The passage channels 38, which are also designed as pipe sockets, are in their upper part perforated, d. H. liquid-permeable, but impermeable to the crystals. Through all pipe sockets an up and down shaft 39 is guided, on which a rotational movement can be superimposed can, and which carries piston 40 in the region of the pipe socket, which periodically open and close the channels. While with a position of the piston above the pipe socket the light crystals below the When the piston collects and forms a porous plug, these crystals will move downward of the piston into the lower mixing chamber and the liquid is transported through the perforation in the channel walls back into the mixing room or from the next lower mixing room into the upper mixing room repressed.

The F i g. 4 to 6 show different embodiments of arranged in passage channels Funding facilities.

Thus, in FIG. 4 the passage channel designed as a lock, the mode of action of that of a volumetric pump that is independent of the specific gravity of the crystals and the Liquid promotes a certain volume of solid phase and liquid phase downwards or upwards. The lock here consists of a pipe socket 41 in which a porous, d. H. just for the liquid permeable piston 42 is moved up and down, this transport movement still being a rotational movement can be overlaid.

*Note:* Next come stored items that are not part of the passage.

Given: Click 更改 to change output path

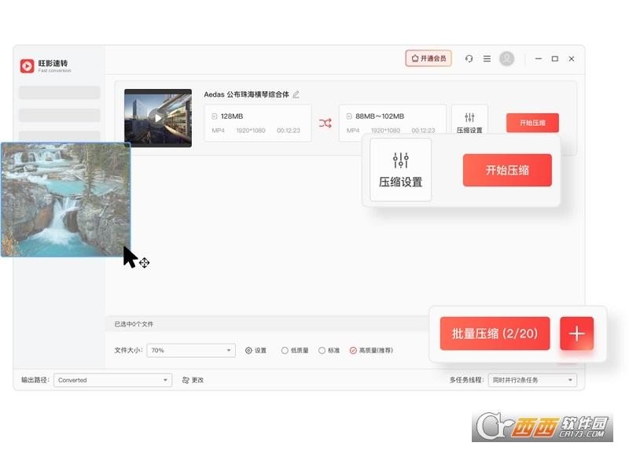Looking at the screenshot, I should pyautogui.click(x=193, y=380).
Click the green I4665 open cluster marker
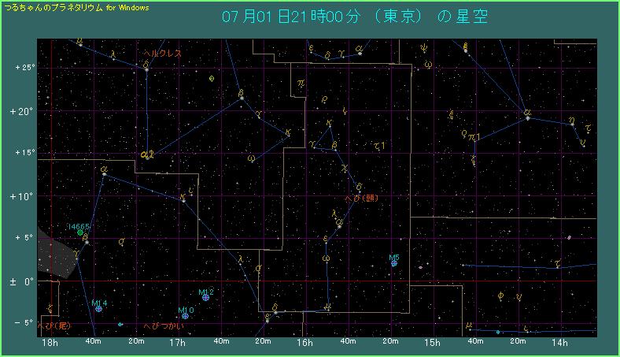620x357 pixels. (80, 232)
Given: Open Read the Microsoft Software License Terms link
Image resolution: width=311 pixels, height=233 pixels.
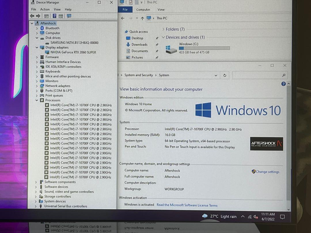Looking at the screenshot, I should (x=187, y=205).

The pipe socket closed off from the lower mixing chamber is connected to a transition 43, which at its upper and at its opposite has lower side openings 44 and 45, which are opened by a valve plate 46 and alternately getting closed.

The mode of operation of this lock is as follows: First, the piston 42 is in its lowest position brought so that it rests on the end piece of the pipe socket and the opening 45 in the partition 31 is closed by the valve disk 46. Then the piston 42 is moved upwards and The mixture is sucked through the opening 44 into the transition space 43 and space 41. To transport the crystals The piston 42 is then moved downwards into the next lower mixing chamber and the valve disk 46 upwards until it closes the opening 44, with a correspondingly large amount of liquid from the lower Mixing space through the transition 43 and the pipe socket 41 through the porous piston 42 into the upper mixing space is displaced.

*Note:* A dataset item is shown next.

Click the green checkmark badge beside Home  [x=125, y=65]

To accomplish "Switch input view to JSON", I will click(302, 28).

In FIG. 5, finally, a conveyor device is shown in which the passage 49 a has porous wall in which a piston (50) attached to a shaft is moved up and down. On the shaft, which is also rotating, a valve disk 51 is guided, which is supported by one or more springs 52 is pressed against the partition plate 31 from below. When the piston is positioned above the channel, this fills with a mixture of liquid and crystals. When the piston moves downwards the crystals are conveyed downwards, the valve disk 51 opens (see drawing), the crystals can get into the next lower mixing chamber, while liquid flows through the channel wall and the piston exits into the upper mixing chamber.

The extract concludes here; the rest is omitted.